-- Start Exercise data --

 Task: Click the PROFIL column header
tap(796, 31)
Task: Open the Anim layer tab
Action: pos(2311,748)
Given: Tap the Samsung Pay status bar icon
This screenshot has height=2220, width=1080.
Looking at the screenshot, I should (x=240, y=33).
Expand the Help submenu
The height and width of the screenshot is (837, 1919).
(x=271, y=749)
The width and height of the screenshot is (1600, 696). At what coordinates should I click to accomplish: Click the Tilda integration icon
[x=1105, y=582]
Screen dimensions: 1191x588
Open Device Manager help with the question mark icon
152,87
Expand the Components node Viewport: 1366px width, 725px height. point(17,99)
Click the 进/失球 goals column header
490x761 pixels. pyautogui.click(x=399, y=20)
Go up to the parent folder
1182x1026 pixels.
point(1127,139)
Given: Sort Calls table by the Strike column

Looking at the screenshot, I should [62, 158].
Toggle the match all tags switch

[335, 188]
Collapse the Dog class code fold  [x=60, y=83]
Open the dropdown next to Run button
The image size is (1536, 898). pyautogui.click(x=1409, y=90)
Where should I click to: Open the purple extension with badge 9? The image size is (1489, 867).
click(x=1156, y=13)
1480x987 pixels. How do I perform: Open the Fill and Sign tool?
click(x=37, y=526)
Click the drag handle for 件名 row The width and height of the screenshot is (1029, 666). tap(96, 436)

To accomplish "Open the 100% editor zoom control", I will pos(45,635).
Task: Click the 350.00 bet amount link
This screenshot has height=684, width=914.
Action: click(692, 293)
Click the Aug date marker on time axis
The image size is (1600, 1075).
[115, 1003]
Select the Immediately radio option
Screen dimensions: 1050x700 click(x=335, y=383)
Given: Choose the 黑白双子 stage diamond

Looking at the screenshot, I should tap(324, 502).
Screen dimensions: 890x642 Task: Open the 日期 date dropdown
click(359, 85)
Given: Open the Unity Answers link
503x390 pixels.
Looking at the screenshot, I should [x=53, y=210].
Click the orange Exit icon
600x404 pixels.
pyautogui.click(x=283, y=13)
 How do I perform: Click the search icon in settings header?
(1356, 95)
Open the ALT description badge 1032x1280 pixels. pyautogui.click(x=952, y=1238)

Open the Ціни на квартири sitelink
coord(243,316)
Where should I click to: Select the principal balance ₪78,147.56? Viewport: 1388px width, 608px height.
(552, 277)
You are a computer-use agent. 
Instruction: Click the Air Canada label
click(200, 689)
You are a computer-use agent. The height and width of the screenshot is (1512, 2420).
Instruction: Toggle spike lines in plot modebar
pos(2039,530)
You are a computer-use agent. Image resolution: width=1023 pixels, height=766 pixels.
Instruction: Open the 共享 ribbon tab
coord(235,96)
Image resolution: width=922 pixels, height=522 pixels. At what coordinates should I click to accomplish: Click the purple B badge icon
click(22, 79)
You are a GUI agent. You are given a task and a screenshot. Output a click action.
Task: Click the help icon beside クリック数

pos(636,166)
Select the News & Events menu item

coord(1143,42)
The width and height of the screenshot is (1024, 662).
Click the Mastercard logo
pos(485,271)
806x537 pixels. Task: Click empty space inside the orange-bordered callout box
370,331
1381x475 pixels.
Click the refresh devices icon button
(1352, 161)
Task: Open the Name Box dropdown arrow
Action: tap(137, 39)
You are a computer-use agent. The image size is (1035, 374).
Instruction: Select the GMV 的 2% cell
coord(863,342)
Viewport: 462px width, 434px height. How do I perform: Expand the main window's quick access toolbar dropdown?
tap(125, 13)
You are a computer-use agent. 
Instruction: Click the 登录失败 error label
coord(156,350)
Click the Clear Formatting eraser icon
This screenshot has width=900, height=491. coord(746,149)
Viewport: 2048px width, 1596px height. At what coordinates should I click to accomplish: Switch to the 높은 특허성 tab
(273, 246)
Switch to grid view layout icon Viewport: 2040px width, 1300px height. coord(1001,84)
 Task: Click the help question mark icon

-- End Exercise data --

§ Aim of the task:
Copy out the rows unchanged, from the line with "Click the 进/失球 goals column header" up to and including the line with "coord(243,316)".

§ Solution for this exercise:
Click the 进/失球 goals column header
490x761 pixels. pyautogui.click(x=399, y=20)
Go up to the parent folder
1182x1026 pixels.
point(1127,139)
Given: Sort Calls table by the Strike column

Looking at the screenshot, I should [62, 158].
Toggle the match all tags switch

[335, 188]
Collapse the Dog class code fold  [x=60, y=83]
Open the dropdown next to Run button
The image size is (1536, 898). pyautogui.click(x=1409, y=90)
Where should I click to: Open the purple extension with badge 9? The image size is (1489, 867).
click(x=1156, y=13)
1480x987 pixels. How do I perform: Open the Fill and Sign tool?
click(x=37, y=526)
Click the drag handle for 件名 row The width and height of the screenshot is (1029, 666). tap(96, 436)

To accomplish "Open the 100% editor zoom control", I will pos(45,635).
Task: Click the 350.00 bet amount link
This screenshot has height=684, width=914.
Action: click(692, 293)
Click the Aug date marker on time axis
The image size is (1600, 1075).
[115, 1003]
Select the Immediately radio option
Screen dimensions: 1050x700 click(x=335, y=383)
Given: Choose the 黑白双子 stage diamond

Looking at the screenshot, I should tap(324, 502).
Screen dimensions: 890x642 Task: Open the 日期 date dropdown
click(359, 85)
Given: Open the Unity Answers link
503x390 pixels.
Looking at the screenshot, I should [x=53, y=210].
Click the orange Exit icon
600x404 pixels.
pyautogui.click(x=283, y=13)
 How do I perform: Click the search icon in settings header?
(1356, 95)
Open the ALT description badge 1032x1280 pixels. pyautogui.click(x=952, y=1238)

Open the Ціни на квартири sitelink
coord(243,316)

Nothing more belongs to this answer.